The stable measuring unit assumption (not inflation and hyperinflation) erodes the real value of constant items never maintained constant (never measured in units of constant purchasing power in a double–entry accounting model where the real value of capital is equal to the real value of net assets) during inflation and hyperinflation under the Historical Cost paradigm. Similarly, it is not deflation, but, the stable measuring unit assumption that creates real value in constant items never maintained constant (qualified as per the previous sentence) during deflation under HCA.

The annual percentage change in the CPI indicates the annual rate at which only the real value of the national (or monetary union, e.g. the European Monetary Union) monetary unit and other monetary items is being eroded by the economic processes of inflation and hyperinflation or being increased by the economic process of deflation.

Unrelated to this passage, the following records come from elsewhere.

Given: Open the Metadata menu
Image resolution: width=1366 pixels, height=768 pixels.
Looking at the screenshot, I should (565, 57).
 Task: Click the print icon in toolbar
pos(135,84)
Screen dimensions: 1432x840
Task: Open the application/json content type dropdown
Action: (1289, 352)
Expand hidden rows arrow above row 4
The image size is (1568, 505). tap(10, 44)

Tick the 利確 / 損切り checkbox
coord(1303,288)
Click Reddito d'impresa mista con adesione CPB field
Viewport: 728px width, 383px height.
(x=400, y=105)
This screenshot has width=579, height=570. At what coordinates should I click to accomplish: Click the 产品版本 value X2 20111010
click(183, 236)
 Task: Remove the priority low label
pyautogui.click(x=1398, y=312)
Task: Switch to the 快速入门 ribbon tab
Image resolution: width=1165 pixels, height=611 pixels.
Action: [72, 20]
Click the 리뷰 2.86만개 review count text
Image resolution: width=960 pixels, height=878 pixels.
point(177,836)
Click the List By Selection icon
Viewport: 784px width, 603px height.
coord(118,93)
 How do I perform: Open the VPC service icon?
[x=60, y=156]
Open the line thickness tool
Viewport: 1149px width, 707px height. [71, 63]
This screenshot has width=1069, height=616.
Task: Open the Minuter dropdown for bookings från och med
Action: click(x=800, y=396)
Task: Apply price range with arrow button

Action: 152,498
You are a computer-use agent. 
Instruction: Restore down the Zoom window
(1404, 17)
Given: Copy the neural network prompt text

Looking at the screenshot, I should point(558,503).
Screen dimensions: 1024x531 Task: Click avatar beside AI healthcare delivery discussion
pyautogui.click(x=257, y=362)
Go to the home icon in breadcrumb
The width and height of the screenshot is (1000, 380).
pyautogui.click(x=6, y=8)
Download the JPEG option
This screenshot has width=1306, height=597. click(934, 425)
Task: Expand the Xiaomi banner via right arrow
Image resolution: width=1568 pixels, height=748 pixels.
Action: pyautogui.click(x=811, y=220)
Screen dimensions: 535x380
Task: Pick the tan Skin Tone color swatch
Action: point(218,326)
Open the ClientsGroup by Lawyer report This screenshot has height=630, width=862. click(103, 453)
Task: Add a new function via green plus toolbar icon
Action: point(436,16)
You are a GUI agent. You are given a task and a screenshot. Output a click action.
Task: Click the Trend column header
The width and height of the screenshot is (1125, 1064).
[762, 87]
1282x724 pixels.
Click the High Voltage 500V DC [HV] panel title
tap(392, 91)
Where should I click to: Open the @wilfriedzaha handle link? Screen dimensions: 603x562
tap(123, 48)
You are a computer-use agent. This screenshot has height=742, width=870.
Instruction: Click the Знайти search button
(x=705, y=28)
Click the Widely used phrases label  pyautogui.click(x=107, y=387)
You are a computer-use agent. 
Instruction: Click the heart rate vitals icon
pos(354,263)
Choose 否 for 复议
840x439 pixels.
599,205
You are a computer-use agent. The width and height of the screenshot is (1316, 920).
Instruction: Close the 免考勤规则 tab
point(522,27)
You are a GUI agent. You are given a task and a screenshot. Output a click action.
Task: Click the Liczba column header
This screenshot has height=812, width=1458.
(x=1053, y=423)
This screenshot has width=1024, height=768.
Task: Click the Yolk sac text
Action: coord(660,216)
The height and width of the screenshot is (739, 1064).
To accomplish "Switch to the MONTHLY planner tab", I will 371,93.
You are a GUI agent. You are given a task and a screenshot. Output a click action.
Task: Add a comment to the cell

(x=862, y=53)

A Daily Consumer Price Index is a lagged daily interpolation of the CPI based on the formula to calculate the daily price of a government inflation-indexed bond in a particular country, e.g., the formula used to calculate the Unidad de Fomento in Chile or the formula to calculate the daily price of TIPS in the US.



Every country which issues inflation-indexed government bonds has a Daily Consumer Price Index based on the respective CPI. In practice, a DCPI is used to inflation–adjust monetary items, to update historical variable items and to measure constant items in units of constant purchasing power under Constant Item Purchasing Power Accounting; i.e. financial capital maintenance in units of constant purchasing power during inflation and deflation as authorized in International Financial Reporting Standards (IFRS) in the original Framework (1989), Par 104 (a).

The Unidad de Fomento in Chile is the most successful monetized daily indexed unit of account to date.

A DCPI is calculated and published daily, for example, the UF published daily by the Banco Central de Chile. The monthly published CPI for the first day of any month is only available – at the earliest – round–about the tenth of the next month: up to 41 days later. The SA CPI for the first of the month can become available up to the 24th of the next month: i.e. up to 55 days later. This is very impractical for daily financial capital maintenance in units of constant purchasing power.